Genuine non-Gaussian entanglement of light and quantum coherence for an atom from noisy multiphoton spin-boson interactions

Harnessing entanglement and quantum coherence plays a central role in advancing quantum technologies. In quantum optical light-atom platforms, these two fundamental resources are often associated with a Jaynes-Cummings model description describing the coherent exchange of a photon between an optical resonator mode and a two-level spin. In a generic nonlinear spin-boson system, more photons and more modes will take part in the interactions. Here we consider such a generalization: the two-mode multiphoton Jaynes-Cummings (MPJC) model. We demonstrate how entanglement and quantum coherence can be optimally generated and subsequently manipulated in experimentally accessible parameter regimes. A detailed comparative analysis of this model reveals that nonlinearities within the MPJC interactions produce genuinely non-Gaussian entanglement, devoid of Gaussian contributions, from noisy resources. More specifically, strong coherent sources may be replaced by weaker, incoherent ones, significantly reducing the resource overhead, though at the expense of reduced efficiency.
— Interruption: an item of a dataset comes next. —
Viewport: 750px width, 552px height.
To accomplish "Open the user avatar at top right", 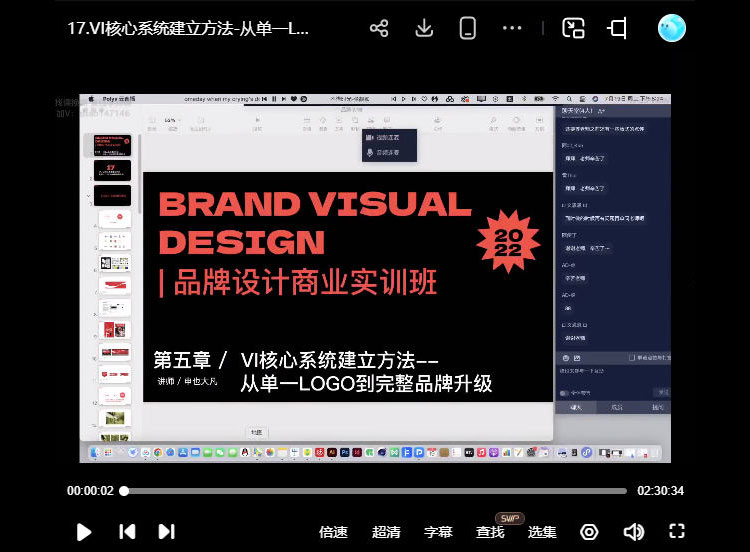I will [x=671, y=28].
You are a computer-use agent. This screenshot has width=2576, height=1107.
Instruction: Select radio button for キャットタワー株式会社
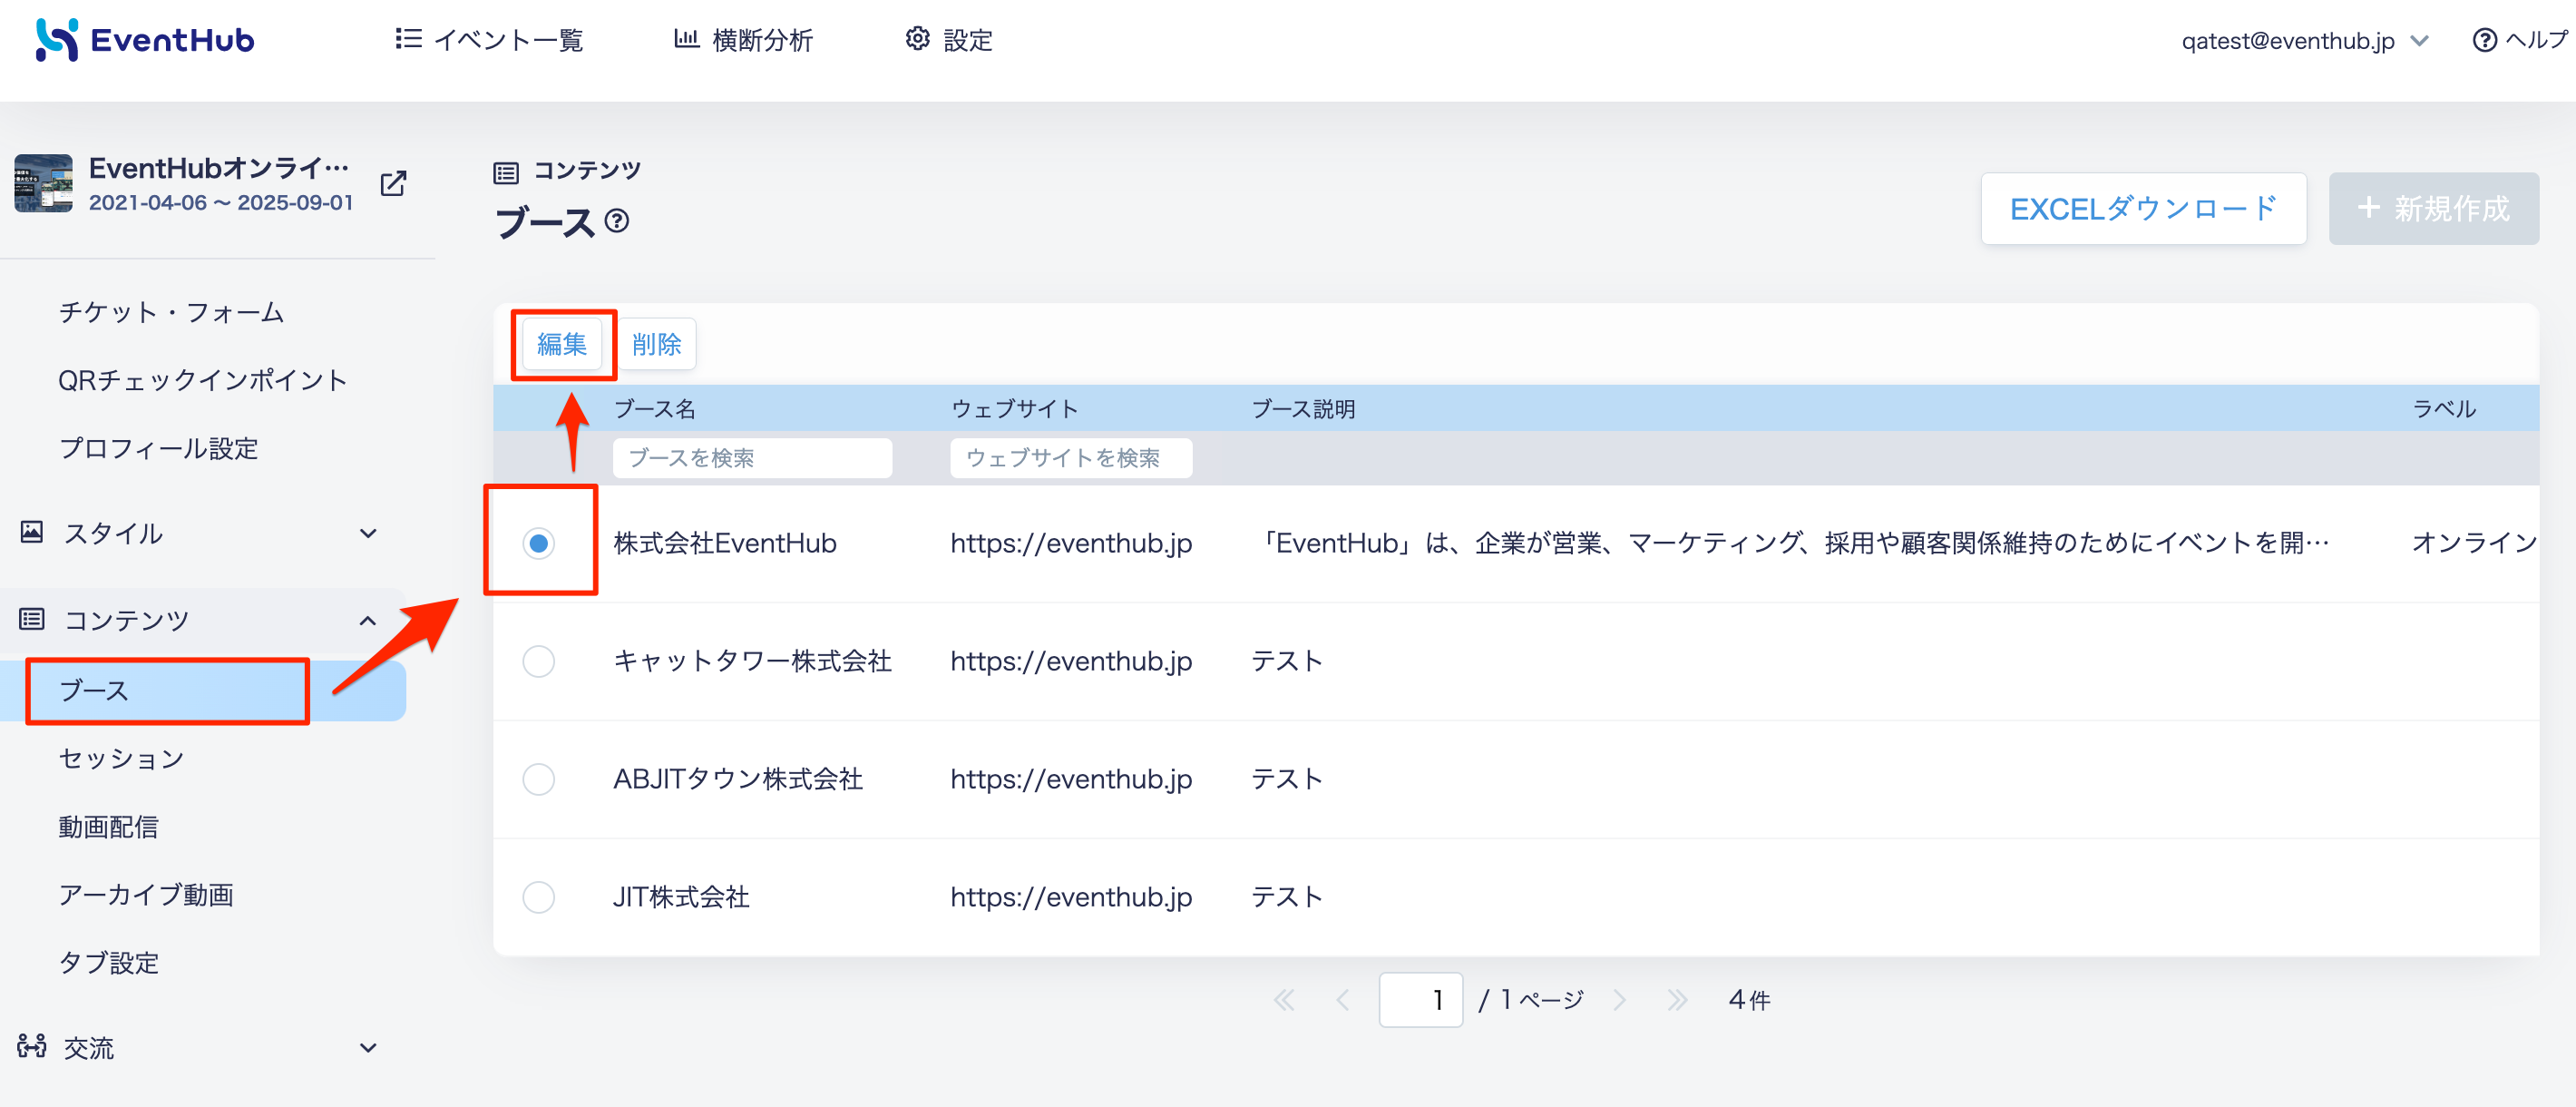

At the same time, increasing the multiphoton order of the MPJC interactions expedites the entanglement generation process, thus rendering the whole generation scheme again more efficient and robust. We further explore the use of additional dispersive spin-boson interactions and Kerr nonlinearities in order to create spin coherence solely from incoherent sources and to enhance the quantum correlations, respectively. As for the latter, somewhat unexpectedly, there is not necessarily an increase in quantum correlations due to the augmented nonlinearity. Towards possible applications of the MPJC model, we show how, with appropriately chosen experimental parameters, we can engineer arbitrary NOON states as well as the tripartite W state.